# Alcohol license



## MikeHag (Mar 13, 2011)

Just a quick note. Today I took the all day training course and then exam for a Personal License certificate, and have the CPL handbook. Will be applying for the full license and also Premises License next. If I can answer any questions about this then I'll do my best.


----------



## vintagecigarman (Aug 10, 2009)

What's the delay like in getting PNC check done for a Scottish License, Mike? I know that the CRB check in E&W can result in lengthy delays in granting the PL.


----------



## MikeHag (Mar 13, 2011)

Yeah, it's a lengthy process, as I only found out yesterday. I'm expecting the whole thing, including the Premises License, to take around three months... although it can probably be done quicker. Part of the delay will be due to our fitout not being completed until back end of April, and to be granted a Premises License you need to have various information relating to your layout, as well as local authority planning, building warrant and possibly HSE inspection. I was a little surprised when I found out that I'll be interviewed by the police, but it makes perfect sense really.


----------



## Glenn (Jun 14, 2008)

I held a General Managers Licence for 7 years in NZ before I came to the UK, running a number of establishments from licensed cafes, to restaurants and a nightclub too.

We used to get audited every few months for compliance by the local police in conjunction with the council who awarded the licences on behalf of the regulators.

It seemed daunting on paper but was a breeze when done in reality. Keeping it is easier than getting it I found.


----------



## vintagecigarman (Aug 10, 2009)

MikeHag said:


> I was a little surprised when I found out that I'll be interviewed by the police, but it makes perfect sense really.


I did the Licensee's training about 10 years ago (before alcohol licensing transferred to Local Authorities), and the course was actually run by the police. The really interesting bit was the drug awareness module where samples were passed round (no personal sampling allowed!) so that the trainees would be able to recognise them!

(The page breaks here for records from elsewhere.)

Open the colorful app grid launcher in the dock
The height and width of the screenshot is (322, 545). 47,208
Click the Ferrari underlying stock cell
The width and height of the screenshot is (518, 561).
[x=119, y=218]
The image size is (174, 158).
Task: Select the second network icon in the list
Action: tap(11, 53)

In E&W the process for premises used to be a lot easier when it was in the hands of the Magistrates, because you could obtain a Provisional License before the premises was built (or converted). At least anyone planning on opening a business new that if the premises were built in accordance with the plans and a suitable manager appointed then the full license would follow automatically. These days there's an element of risk in that you can spend a fortune on a build and fit with no certainty that a Premises License will be granted.


----------



## MikeHag (Mar 13, 2011)

But the one things that eases my mind is that the Licensing Boards must, by law, grant the license by default, and so a rejection must have good grounds.


----------



## vintagecigarman (Aug 10, 2009)

Yeah, things have settled down a lot now. Initially when local councillors in E&W got their hands on licensing there were some really aberrant decisions made - but once they lost a few expensive appeals a sense of realism set in. You still see some councils regarding applications for a PL for a cafe with some suspicion, thinking that it's only a question of time before a day-time cafe changes into a late-night lap-dancing club, but their hands are now pretty well tied.


----------



## Outlaw333 (Dec 13, 2011)

Haha! How did you find the day? I used to be manager for my local pub and I remember my training courses being an absolute disaster! the first attempt at the personal licence, after the most horrifically dull day, listening to a lady who couldn't pronouce the word alcohol, turned out that the whole class was given the wrong test paper, so of course we all failed but were offered to re-sit free of charge. Finally, after the whole rigmarole and a long long wait I was fully licenced. I don't envy anybody still in the business end of that process!


----------



## MikeHag (Mar 13, 2011)

It was 130 ppt slides with long paragraphs. We got through an A4 book about 1cm thick, drilling down on the Scottish Licensing Act 2005, the Nicholson Report, and the finer points of weights and measures. Fun n games it was not! And caffeine was notable by its absence!!


----------